▶ Problem statement: Below are lines of data; give the number of them that contain "agent", and only that.
[Records supplied]
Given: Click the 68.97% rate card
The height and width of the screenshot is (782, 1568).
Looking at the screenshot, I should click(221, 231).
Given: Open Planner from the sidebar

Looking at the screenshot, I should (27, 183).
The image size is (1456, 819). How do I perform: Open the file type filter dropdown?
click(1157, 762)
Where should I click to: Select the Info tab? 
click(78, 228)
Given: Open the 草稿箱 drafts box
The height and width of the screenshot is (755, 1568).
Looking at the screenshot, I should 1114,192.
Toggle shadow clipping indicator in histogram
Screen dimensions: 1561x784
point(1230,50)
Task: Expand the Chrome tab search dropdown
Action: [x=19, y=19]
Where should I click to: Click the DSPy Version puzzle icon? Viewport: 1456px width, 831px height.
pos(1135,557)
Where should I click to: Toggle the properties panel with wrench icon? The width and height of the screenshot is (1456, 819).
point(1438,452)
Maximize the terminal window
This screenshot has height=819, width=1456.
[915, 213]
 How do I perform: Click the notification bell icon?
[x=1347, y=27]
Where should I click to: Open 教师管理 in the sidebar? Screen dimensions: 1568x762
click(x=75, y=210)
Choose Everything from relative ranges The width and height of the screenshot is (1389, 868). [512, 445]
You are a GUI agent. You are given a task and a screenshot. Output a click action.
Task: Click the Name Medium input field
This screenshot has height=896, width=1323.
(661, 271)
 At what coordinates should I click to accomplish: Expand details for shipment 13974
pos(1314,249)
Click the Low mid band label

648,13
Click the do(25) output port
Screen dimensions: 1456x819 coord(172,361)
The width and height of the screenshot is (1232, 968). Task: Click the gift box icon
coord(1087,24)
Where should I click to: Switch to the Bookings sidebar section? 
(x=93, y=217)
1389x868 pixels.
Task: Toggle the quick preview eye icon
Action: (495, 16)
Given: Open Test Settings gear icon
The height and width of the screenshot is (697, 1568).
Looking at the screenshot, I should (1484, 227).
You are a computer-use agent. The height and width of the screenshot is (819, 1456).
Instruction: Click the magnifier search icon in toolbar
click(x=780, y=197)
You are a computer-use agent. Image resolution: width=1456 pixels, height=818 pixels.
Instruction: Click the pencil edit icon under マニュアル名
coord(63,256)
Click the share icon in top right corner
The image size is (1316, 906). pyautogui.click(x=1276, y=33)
[/Records supplied]
▶ Output: 3